* Exercise
Reproduce the following listing line for line, without changing anything.

* Supplied material
---+---

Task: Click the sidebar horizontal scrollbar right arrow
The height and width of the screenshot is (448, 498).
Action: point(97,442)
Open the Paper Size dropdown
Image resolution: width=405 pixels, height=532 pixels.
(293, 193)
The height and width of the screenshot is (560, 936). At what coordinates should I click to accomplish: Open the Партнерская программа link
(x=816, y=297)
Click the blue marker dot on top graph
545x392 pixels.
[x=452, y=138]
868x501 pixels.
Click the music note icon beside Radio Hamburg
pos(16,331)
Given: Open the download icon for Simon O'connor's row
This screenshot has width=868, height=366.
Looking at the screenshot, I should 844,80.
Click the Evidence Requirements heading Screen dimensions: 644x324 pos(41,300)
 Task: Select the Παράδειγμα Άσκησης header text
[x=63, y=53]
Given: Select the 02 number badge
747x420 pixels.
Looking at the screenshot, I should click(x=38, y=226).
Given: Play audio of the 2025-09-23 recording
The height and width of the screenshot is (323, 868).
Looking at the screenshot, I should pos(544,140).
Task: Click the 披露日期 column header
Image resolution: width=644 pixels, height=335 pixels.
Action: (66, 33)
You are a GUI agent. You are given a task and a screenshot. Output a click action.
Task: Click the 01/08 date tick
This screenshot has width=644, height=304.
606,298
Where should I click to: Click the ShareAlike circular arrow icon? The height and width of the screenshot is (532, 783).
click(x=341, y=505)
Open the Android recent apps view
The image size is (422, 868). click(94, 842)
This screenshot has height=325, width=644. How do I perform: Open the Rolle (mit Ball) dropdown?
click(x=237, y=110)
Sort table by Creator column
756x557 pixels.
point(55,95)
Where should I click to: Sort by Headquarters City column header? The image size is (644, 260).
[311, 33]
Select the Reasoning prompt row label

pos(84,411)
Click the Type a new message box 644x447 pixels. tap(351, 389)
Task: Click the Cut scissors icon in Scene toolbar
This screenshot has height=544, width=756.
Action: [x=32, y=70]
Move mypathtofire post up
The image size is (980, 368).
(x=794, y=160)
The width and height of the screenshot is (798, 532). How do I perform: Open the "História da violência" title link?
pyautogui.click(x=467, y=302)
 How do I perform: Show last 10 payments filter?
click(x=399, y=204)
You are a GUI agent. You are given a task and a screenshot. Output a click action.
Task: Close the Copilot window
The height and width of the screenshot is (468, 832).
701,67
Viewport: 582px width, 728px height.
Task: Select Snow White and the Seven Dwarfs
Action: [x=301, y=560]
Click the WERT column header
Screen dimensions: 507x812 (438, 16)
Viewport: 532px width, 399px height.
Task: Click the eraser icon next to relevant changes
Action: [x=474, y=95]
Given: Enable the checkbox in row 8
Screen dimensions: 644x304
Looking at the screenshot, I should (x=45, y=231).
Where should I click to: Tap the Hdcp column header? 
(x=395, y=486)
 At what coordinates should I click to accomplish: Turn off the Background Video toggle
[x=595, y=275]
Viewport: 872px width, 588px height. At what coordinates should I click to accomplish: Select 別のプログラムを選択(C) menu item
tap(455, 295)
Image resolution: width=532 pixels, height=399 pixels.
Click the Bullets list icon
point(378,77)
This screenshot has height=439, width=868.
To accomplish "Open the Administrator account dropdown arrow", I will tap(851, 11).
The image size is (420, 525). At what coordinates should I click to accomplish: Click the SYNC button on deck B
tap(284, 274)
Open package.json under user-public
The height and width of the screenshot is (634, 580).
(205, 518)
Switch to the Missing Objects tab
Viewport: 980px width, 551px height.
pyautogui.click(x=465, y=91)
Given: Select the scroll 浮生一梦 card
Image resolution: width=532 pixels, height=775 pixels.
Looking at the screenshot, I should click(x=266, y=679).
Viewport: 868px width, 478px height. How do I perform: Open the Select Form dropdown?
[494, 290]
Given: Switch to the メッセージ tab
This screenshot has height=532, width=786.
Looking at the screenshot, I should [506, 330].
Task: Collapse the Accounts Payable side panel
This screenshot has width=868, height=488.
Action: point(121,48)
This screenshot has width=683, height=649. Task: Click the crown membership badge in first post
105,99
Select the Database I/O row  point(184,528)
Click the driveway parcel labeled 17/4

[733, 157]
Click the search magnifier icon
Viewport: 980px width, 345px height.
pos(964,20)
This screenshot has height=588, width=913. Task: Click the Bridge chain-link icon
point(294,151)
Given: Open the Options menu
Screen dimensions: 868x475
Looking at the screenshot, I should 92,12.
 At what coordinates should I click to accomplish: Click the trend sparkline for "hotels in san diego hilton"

---+---

* Output for this exercise
Task: Click the sidebar horizontal scrollbar right arrow
The height and width of the screenshot is (448, 498).
Action: point(97,442)
Open the Paper Size dropdown
Image resolution: width=405 pixels, height=532 pixels.
(293, 193)
The height and width of the screenshot is (560, 936). At what coordinates should I click to accomplish: Open the Партнерская программа link
(x=816, y=297)
Click the blue marker dot on top graph
545x392 pixels.
[x=452, y=138]
868x501 pixels.
Click the music note icon beside Radio Hamburg
pos(16,331)
Given: Open the download icon for Simon O'connor's row
This screenshot has width=868, height=366.
Looking at the screenshot, I should 844,80.
Click the Evidence Requirements heading Screen dimensions: 644x324 pos(41,300)
 Task: Select the Παράδειγμα Άσκησης header text
[x=63, y=53]
Given: Select the 02 number badge
747x420 pixels.
Looking at the screenshot, I should click(x=38, y=226).
Given: Play audio of the 2025-09-23 recording
The height and width of the screenshot is (323, 868).
Looking at the screenshot, I should pos(544,140).
Task: Click the 披露日期 column header
Image resolution: width=644 pixels, height=335 pixels.
Action: (66, 33)
You are a GUI agent. You are given a task and a screenshot. Output a click action.
Task: Click the 01/08 date tick
This screenshot has width=644, height=304.
606,298
Where should I click to: Click the ShareAlike circular arrow icon? The height and width of the screenshot is (532, 783).
click(x=341, y=505)
Open the Android recent apps view
The image size is (422, 868). click(94, 842)
This screenshot has height=325, width=644. How do I perform: Open the Rolle (mit Ball) dropdown?
click(x=237, y=110)
Sort table by Creator column
756x557 pixels.
point(55,95)
Where should I click to: Sort by Headquarters City column header? The image size is (644, 260).
[311, 33]
Select the Reasoning prompt row label

pos(84,411)
Click the Type a new message box 644x447 pixels. tap(351, 389)
Task: Click the Cut scissors icon in Scene toolbar
This screenshot has height=544, width=756.
Action: [x=32, y=70]
Move mypathtofire post up
The image size is (980, 368).
(x=794, y=160)
The width and height of the screenshot is (798, 532). How do I perform: Open the "História da violência" title link?
pyautogui.click(x=467, y=302)
 How do I perform: Show last 10 payments filter?
click(x=399, y=204)
You are a GUI agent. You are given a task and a screenshot. Output a click action.
Task: Close the Copilot window
The height and width of the screenshot is (468, 832).
701,67
Viewport: 582px width, 728px height.
Task: Select Snow White and the Seven Dwarfs
Action: [x=301, y=560]
Click the WERT column header
Screen dimensions: 507x812 (438, 16)
Viewport: 532px width, 399px height.
Task: Click the eraser icon next to relevant changes
Action: [x=474, y=95]
Given: Enable the checkbox in row 8
Screen dimensions: 644x304
Looking at the screenshot, I should (x=45, y=231).
Where should I click to: Tap the Hdcp column header? 
(x=395, y=486)
 At what coordinates should I click to accomplish: Turn off the Background Video toggle
[x=595, y=275]
Viewport: 872px width, 588px height. At what coordinates should I click to accomplish: Select 別のプログラムを選択(C) menu item
tap(455, 295)
Image resolution: width=532 pixels, height=399 pixels.
Click the Bullets list icon
point(378,77)
This screenshot has height=439, width=868.
To accomplish "Open the Administrator account dropdown arrow", I will tap(851, 11).
The image size is (420, 525). At what coordinates should I click to accomplish: Click the SYNC button on deck B
tap(284, 274)
Open package.json under user-public
The height and width of the screenshot is (634, 580).
(205, 518)
Switch to the Missing Objects tab
Viewport: 980px width, 551px height.
pyautogui.click(x=465, y=91)
Given: Select the scroll 浮生一梦 card
Image resolution: width=532 pixels, height=775 pixels.
Looking at the screenshot, I should click(x=266, y=679).
Viewport: 868px width, 478px height. How do I perform: Open the Select Form dropdown?
[494, 290]
Given: Switch to the メッセージ tab
This screenshot has height=532, width=786.
Looking at the screenshot, I should [506, 330].
Task: Collapse the Accounts Payable side panel
This screenshot has width=868, height=488.
Action: point(121,48)
This screenshot has width=683, height=649. Task: Click the crown membership badge in first post
105,99
Select the Database I/O row  point(184,528)
Click the driveway parcel labeled 17/4

[733, 157]
Click the search magnifier icon
Viewport: 980px width, 345px height.
pos(964,20)
This screenshot has height=588, width=913. Task: Click the Bridge chain-link icon
point(294,151)
Given: Open the Options menu
Screen dimensions: 868x475
Looking at the screenshot, I should 92,12.
 At what coordinates should I click to accomplish: Click the trend sparkline for "hotels in san diego hilton"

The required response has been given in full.